--- begin DOCUMENT EXCERPT ---

Rob Gaimster, Chief Executive

COMPETING MATERIALS
In fact, on many occasions I have used this column to stress that comprehensive life cycle assessment should be the baseline for evaluating the sustainability pros and cons of building materials.

Adopting such an evaluation technique reveals that concrete is durable, recyclable, seismically resilient; that it offers sound separation, reduced maintenance, thermal mass, flood protection and CO2 absorption capabilities.

While concrete, timber and steel interests will all agree that there are many factors that determine the most appropriate building material for a project, and that we must strive for more resilient communities; as proponents of competing materials we will no doubt continue to disagree about which is the “best”.

Yet there is one area of concern in terms of building material credentials that we cannot afford to argue about, one that needs to be considered with urgency as potential repercussions could be catastrophic - namely the fire safety risks identified for Cross Laminated Timber (CLT).

CLT FIRE TESTS
Worryingly, there is growing concern around the identified difference between the behaviour of CLT in standard fire tests as opposed to full-scale tests designed to replicate a real-life scenario.

In a recent issue of The Structural Engineer, Deeny, Lane, Hadden and Lawrence (2018) voice misgivings around what was previously thought to be CLT’s fire performance.

  • It is not possible to rely on conventional charring rate fire resistance methods for the design of CLT members.
  • Due to the delamination of the timber, CLT contributes a significant amount of fuel to the fire.

--- end DOCUMENT EXCERPT ---

PARTS OF THE EXERCISE:
#1 According to the column, in which publication did Deeny, Lane, Hadden and Lawrence (2018) voice misgivings about the fire performance of Cross Laminated Timber?
#2 Print the stretch of the column from "Yet there is" through "a real-life scenario.".

--- begin RAW DATA ---

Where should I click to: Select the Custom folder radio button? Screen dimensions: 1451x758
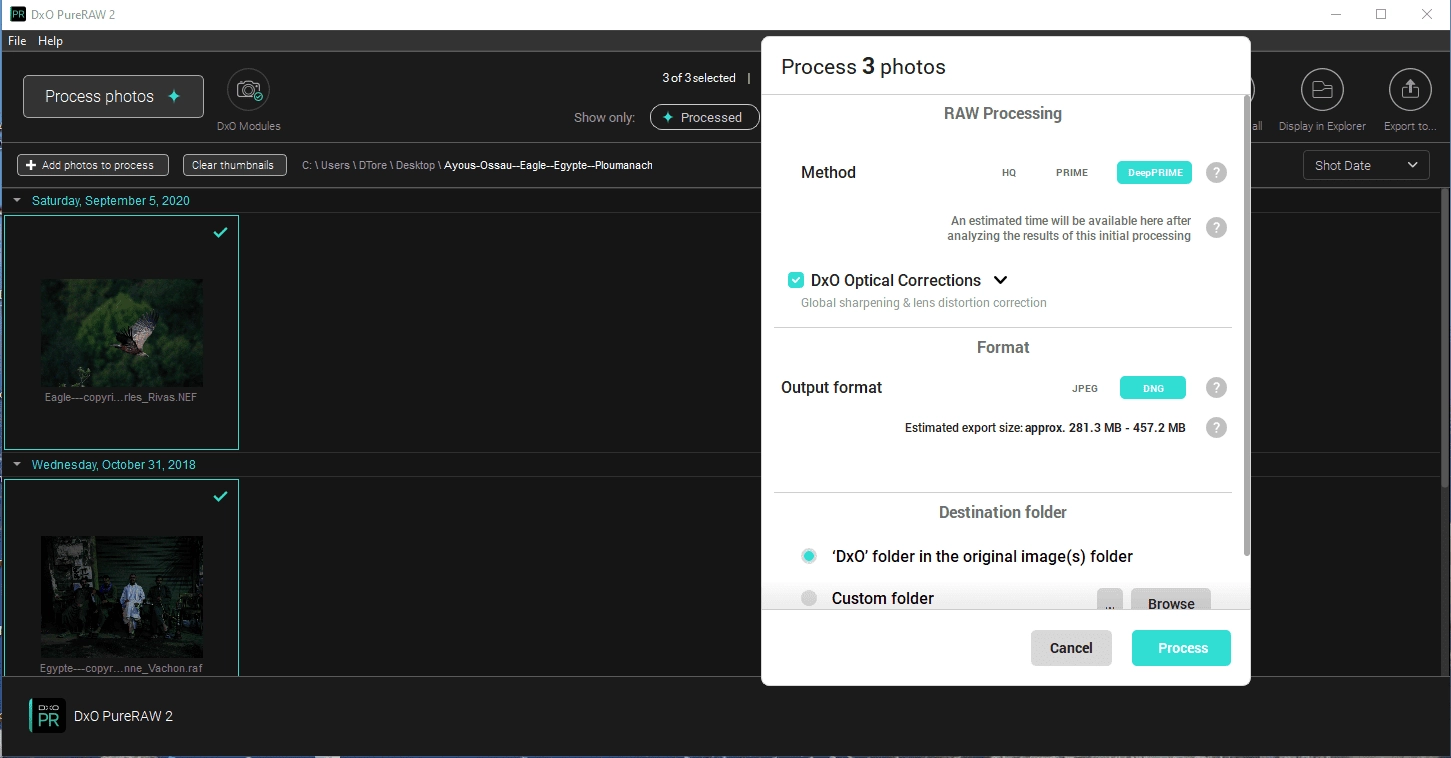809,598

--- end RAW DATA ---

EXERCISE SOLUTIONS:
#1 The Structural Engineer

#2
Yet there is one area of concern in terms of building material credentials that we cannot afford to argue about, one that needs to be considered with urgency as potential repercussions could be catastrophic - namely the fire safety risks identified for Cross Laminated Timber (CLT).

CLT FIRE TESTS
Worryingly, there is growing concern around the identified difference between the behaviour of CLT in standard fire tests as opposed to full-scale tests designed to replicate a real-life scenario.